Unable to wait for the electronic doors to slide slowly open, he pushed through a side door of the departure gates. Running backwards, he eyed the monitor showcasing all departing flights until he found the MaxAir flight to Melbourne.
And then he was off, ignoring the packed escalator, taking the steps two at a time and travelling down the long hallway as fast as he could without arousing the attention of airport security.
As he closed in on the departure lounge, he took in the scene around him, willing his senses to slice through the hundreds of travellers to pick up only on her familiar dark curls, the classy scent of her perfume, her soft skin and those winning wilful eyes.
Where else did he find her but sitting in a café, a half-drunk cappuccino sitting congealing at her side, as she concentrated wholeheartedly on the dozen salt packets balanced in a precarious pile before her?
He slowed to a walk, taking advantage of a few moments to watch her, just watch her being her.
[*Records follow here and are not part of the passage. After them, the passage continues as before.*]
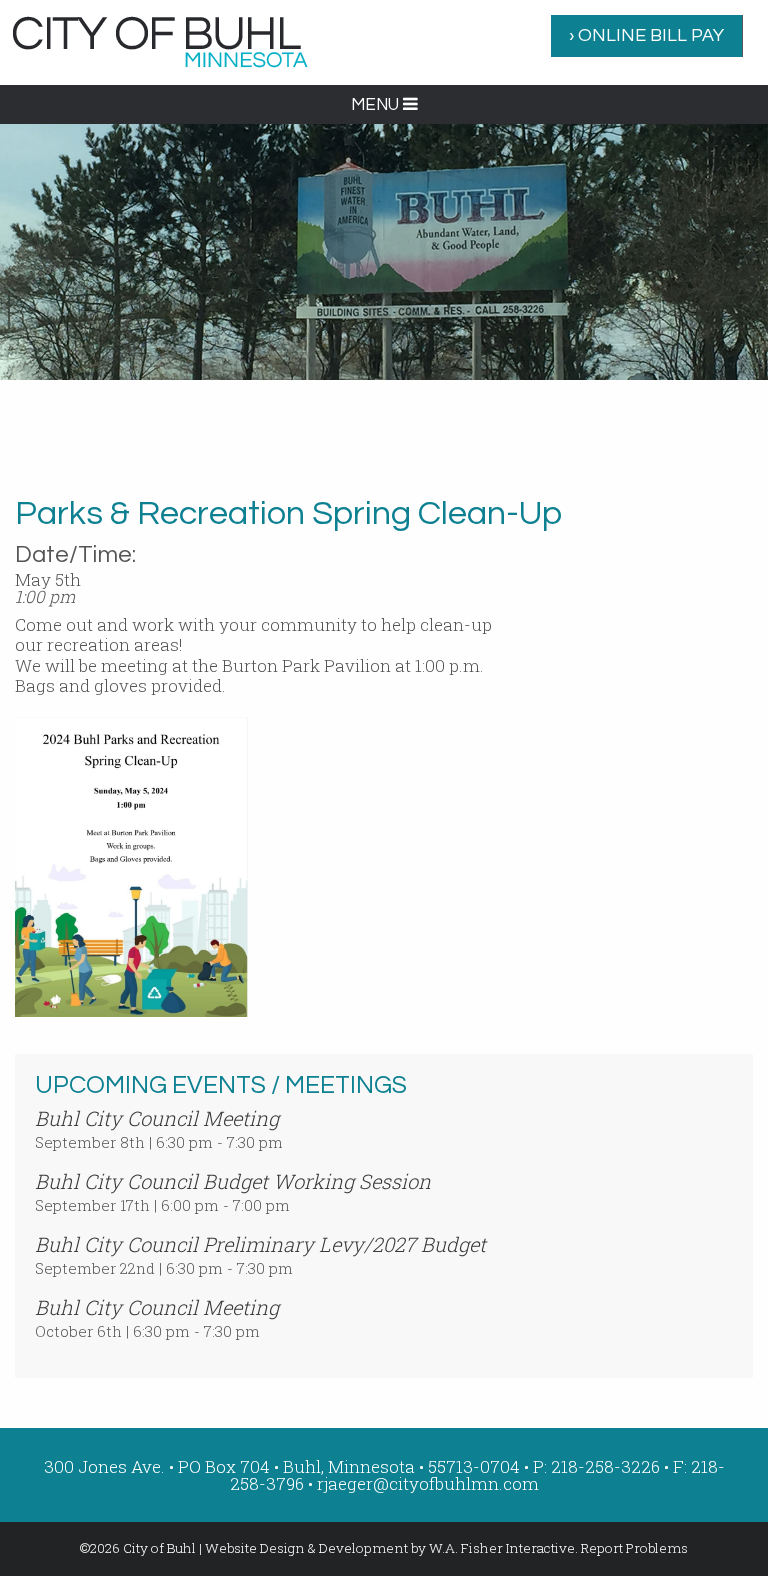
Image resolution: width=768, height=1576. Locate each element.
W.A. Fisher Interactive (502, 1548)
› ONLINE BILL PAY (646, 35)
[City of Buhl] (160, 40)
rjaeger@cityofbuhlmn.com (428, 1483)
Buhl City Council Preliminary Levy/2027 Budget (260, 1244)
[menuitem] (647, 36)
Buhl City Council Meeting (157, 1118)
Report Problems (634, 1548)
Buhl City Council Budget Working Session (233, 1181)
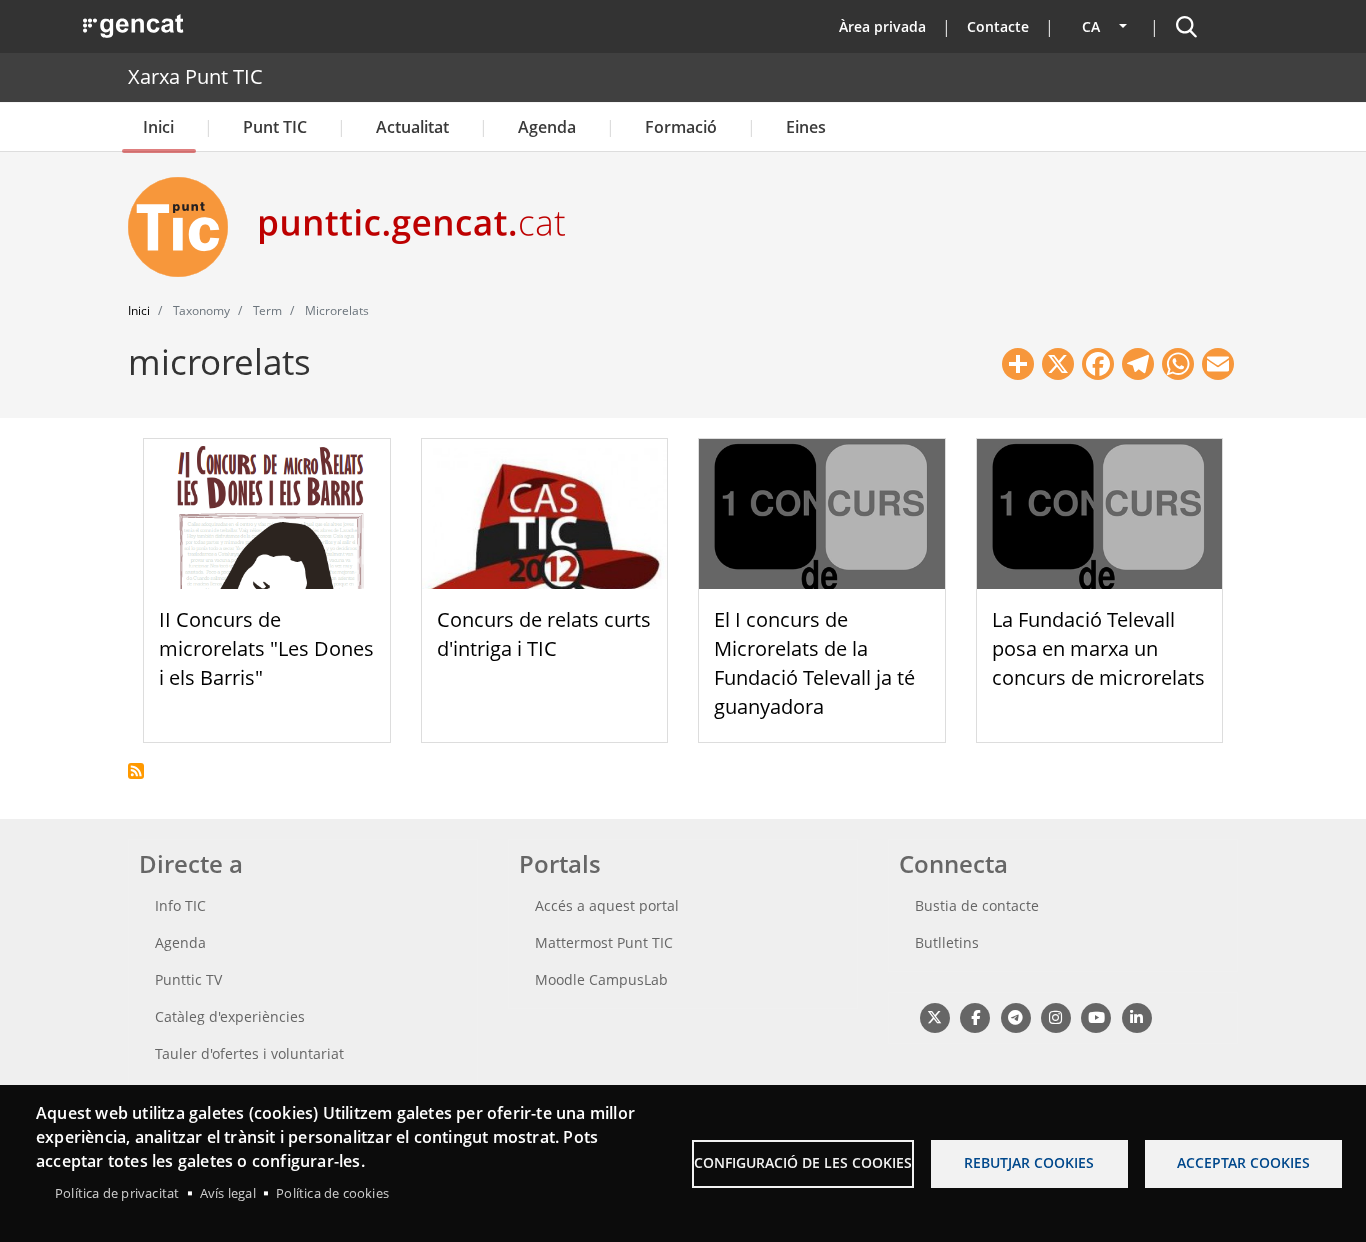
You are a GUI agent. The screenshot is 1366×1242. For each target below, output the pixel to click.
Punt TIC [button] (275, 127)
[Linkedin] (1136, 1016)
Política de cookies (332, 1193)
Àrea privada (882, 26)
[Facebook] (974, 1016)
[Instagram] (1055, 1016)
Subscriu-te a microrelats (136, 771)
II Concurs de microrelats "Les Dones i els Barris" (266, 648)
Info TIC (180, 905)
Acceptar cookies (1243, 1162)
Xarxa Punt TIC (195, 76)
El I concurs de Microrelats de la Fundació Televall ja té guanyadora (814, 662)
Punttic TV (188, 979)
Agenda (547, 127)
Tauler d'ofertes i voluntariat (249, 1053)
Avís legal (228, 1193)
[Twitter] (934, 1016)
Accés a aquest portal (607, 905)
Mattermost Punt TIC (604, 942)
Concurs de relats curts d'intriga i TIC (544, 634)
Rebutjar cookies (1029, 1162)
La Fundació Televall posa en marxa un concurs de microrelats (1098, 648)
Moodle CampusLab (601, 979)
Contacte (998, 26)
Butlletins (947, 942)
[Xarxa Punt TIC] (186, 227)
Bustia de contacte (977, 905)
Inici (158, 127)
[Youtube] (1096, 1016)
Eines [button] (806, 127)
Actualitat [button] (412, 127)
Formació (681, 127)
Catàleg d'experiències (230, 1016)
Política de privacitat (117, 1193)
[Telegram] (1015, 1016)
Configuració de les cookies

Her head was cocked to one side, her dark curls tamed into a slick wavy hairdo reminiscent of a forties movie star, sexy as hell in her baby-blue MaxAir uniform, looking nothing like the robot he had accused her of being all those millennia ago, but very beautiful, and very soft, and very real.
Marring the vision of true incandescence, her stormy green eyes seemed heartbreakingly sad and he guessed that lashings of eyeliner had been used to cover up evidence of tears. Tears he had caused? Tears that made his chest feel tight with regret. Tears he hoped to never let happen again.
Siena. The woman he loved. How had it ever come to this? How he had been lucky enough to find love twice in a lifetime, he had no idea. He’d done something right by somebody to deserve such a blessing. Especially because he knew in his heart that this time it would last a lifetime.
‘Siena,’ he said, his voice thick with emotion, no longer able to hold back from going to her.
Siena looked up. And she couldn’t believe her bloodshot eyes.
‘James?’
She’d been sitting there, thinking of nothing but him, wondering if he might find her letter one day, if he ever braved his blog again after her confession that she had read it all, and then there he was. Real. There. Hers.
She rose from her seat, staring into his face—his breathing was ragged, his clothes askew, his eyes bright and vivid and warm and willing.
He stood before her dressed almost the same as he had been that first day, in an old T-shirt, soft jeans clinging to lean hips, heavy scuffed work boots, short ash-brown hair just a little ragged from running his hands across it as he always seemed to do when she was acting a little nuts, which was often enough.